As Anita reported on Monday and Tuesday, the Senate Health, Education, Labor and Pensions (HELP) Committee has secured an agreement to testify from Starbucks C.E.O. Howard Schultz. Senator Bernie Sanders (I-VT), the Chairman of the Committee, noted last week that Schultz had consistently declined to testify on the topic of Starbucks’s labor law violations, and refused a number of meeting and document requests. A spokesperson for Starbucks Workers United commended the HELP Committee’s efforts in securing the testimony, noting that “Howard Schultz is the architect of Starbucks’s anti-union campaign and should be held accountable for his actions. We are ecstatic to see elected officials, like Senator Sanders, sticking up for workers’ rights and proving that even billionaires, like Howard Schultz, are not above the law.” 

Schultz’s agreement to testify comes on the heels of last week’s tough NLRB ruling for Starbucks. As Michelle reported, a week ago an Administrative Law Judge found that Starbucks committed “egregious and widespread” NLRA violations across 21 stores in Buffalo. Ben notes that the judge’s prescribed remedies—which include a Gissel bargaining order and requirements that Starbucks reinstate seven wrongfully terminated workers, reopen a store closed in retaliation for union activity, and record a video of C.E.O. Howard Schultz and vice president of US operations Denise Nelson reading a notice of the ruling and describing Starbucks’s violations—are “as strong as it gets. These are muscular remedies that are significant and wholly appropriate in this case. Gissel orders have historically been a thing of theory and not so much practice. Under this Board, that could change.”

Next, the Department of Justice on Tuesday stepped in to block JetBlue’s attempted acquisition of Spirit Airlines. Arguing that “this merger will limit choices and drive up ticket prices for passengers across the country,” Attorney General Merrick Garland indicated that the Justice Department will seek to halt it. Previously, unions representing Jetblue and Spirit employees had been split on the deal. Two weeks ago, the Transport Workers Union, which represents 6,800 JetBlue flight attendants, called upon Attorney General Garland and Transportation Secretary Pete Buttigieg to block the proposed merger—at least “until the leadership of the proposed carrier demonstrates their willingness to operate in good faith with their workers and the passengers.” Observing that it had taken T.W.U. bargaining units “years” to negotiate their existing contracts, T.W.U. President John Samuelson expressed concern that “JetBlue management, which will be the successor management team for any combined carrier, has the intent to not fully honor these agreements should they be allowed to acquire Spirit.” Meanwhile, the Association of Flight Attendants-C.W.A., which represents 5,600 Spirit flight attendants, supported the merger as part of a tentative agreement that would also guarantee Spirit workers higher wages and quality-of-life improvements.
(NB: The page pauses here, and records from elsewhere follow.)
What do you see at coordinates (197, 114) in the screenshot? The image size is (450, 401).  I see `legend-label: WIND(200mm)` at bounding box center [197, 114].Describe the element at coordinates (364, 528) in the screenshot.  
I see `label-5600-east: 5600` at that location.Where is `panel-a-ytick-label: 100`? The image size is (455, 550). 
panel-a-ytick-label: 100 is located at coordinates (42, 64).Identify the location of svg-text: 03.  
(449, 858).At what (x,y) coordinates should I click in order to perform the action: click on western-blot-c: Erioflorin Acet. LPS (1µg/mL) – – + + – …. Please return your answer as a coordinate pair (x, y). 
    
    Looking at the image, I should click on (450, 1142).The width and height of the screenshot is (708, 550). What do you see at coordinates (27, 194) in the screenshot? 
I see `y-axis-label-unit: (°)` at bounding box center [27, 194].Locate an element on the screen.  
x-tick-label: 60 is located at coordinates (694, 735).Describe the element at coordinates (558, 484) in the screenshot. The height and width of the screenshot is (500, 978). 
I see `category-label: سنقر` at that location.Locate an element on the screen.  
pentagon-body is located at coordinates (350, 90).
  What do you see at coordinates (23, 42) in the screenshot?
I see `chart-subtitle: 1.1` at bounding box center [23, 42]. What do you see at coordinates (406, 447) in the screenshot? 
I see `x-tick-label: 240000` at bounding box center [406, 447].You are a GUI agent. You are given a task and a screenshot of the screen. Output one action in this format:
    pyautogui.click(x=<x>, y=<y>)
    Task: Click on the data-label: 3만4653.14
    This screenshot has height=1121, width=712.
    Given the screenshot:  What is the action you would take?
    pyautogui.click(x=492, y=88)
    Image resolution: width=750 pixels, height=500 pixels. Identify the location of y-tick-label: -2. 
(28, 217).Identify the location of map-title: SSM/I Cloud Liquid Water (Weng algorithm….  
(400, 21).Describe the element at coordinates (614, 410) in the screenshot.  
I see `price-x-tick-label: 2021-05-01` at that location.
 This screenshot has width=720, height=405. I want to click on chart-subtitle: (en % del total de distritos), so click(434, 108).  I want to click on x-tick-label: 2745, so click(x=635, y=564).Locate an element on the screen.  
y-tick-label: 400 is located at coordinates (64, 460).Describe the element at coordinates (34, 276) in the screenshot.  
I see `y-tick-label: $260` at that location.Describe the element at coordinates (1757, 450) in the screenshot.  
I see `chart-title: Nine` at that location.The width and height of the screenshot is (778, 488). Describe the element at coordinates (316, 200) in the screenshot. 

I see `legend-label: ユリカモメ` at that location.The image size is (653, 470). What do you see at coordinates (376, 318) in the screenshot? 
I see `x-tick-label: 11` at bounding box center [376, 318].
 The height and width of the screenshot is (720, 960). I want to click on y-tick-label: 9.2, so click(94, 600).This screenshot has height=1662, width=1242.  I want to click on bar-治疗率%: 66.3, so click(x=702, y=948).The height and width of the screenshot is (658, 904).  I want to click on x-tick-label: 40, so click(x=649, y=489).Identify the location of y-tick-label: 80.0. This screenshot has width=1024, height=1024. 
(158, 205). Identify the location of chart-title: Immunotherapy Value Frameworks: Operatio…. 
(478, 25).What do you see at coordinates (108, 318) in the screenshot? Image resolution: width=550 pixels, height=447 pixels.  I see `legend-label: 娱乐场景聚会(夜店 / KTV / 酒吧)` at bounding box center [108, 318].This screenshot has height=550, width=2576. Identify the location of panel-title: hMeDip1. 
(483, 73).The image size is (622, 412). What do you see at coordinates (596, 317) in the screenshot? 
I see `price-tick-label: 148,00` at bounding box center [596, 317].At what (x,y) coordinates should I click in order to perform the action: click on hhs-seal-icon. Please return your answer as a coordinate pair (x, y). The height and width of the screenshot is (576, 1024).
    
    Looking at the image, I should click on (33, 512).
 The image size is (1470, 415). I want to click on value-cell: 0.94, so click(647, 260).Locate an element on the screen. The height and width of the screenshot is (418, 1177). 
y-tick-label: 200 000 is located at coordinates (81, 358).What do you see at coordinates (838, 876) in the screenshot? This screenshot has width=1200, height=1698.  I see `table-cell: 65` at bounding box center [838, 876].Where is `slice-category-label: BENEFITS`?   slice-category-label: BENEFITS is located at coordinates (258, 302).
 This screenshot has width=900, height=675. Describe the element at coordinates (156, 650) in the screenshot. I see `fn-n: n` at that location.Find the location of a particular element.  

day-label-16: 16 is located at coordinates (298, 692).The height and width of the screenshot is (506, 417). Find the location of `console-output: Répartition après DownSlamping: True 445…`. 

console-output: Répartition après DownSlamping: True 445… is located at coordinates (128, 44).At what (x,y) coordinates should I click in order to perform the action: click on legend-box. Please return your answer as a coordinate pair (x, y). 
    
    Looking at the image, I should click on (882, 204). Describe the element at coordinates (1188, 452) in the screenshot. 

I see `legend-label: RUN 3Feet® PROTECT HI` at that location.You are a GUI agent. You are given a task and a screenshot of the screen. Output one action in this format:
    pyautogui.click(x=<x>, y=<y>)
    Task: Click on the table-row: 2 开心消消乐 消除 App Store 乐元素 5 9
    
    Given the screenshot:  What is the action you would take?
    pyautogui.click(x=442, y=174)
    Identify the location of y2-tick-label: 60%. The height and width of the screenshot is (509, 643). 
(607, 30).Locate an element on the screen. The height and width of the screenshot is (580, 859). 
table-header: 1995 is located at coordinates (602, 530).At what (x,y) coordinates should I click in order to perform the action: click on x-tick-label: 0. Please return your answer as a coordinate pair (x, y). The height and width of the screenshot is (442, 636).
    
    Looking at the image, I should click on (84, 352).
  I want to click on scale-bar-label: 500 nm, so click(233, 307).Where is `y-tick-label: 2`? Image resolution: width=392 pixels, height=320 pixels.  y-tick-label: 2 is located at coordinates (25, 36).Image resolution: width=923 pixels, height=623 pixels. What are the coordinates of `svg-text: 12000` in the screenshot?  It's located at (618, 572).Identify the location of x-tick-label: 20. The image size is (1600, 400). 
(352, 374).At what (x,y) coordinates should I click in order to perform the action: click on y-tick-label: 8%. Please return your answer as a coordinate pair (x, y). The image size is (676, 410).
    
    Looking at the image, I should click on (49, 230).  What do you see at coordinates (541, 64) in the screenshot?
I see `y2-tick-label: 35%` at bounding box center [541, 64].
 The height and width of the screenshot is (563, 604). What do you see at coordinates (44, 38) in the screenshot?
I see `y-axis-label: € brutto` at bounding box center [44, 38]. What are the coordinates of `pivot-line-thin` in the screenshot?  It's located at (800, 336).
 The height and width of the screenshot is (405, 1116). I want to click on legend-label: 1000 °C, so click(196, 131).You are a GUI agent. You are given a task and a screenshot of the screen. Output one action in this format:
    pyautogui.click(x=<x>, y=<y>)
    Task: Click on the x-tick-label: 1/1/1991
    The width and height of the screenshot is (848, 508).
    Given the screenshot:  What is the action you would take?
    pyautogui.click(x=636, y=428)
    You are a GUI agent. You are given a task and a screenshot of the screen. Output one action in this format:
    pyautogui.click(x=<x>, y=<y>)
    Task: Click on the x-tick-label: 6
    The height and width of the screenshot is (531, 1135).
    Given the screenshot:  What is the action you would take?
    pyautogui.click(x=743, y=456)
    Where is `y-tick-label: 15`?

Finally, coal miners in Alabama quietly ended one of the longest mining strikes in U.S. history last week. After two years, the United Mine Workers of America ended its work stoppage at the Warrior Met Coal mine in Brookwood, Alabama without a deal. Emboldened by the soaring price of coal, the Warrior Met mine used its ballooning profits to recruit nonunion workers to the tune of $132,000 per year, rather than negotiate with the union miners on strike. Cecil Roberts, president of the United Mine Workers of America, noted that, “[i]ronically, the replacement workers became some of the highest-paid coal miners in the country because of us.” He optimistically stated that he expects union members to start receiving the same pay when they return to work. Notably, the Warrior Met strikers did not earn the same national attention that workers in newly-organized sectors have enjoyed. That being said, the mining strike was a valuable reminder of “old-line labor solidarity amid new organizing efforts across modern industries.”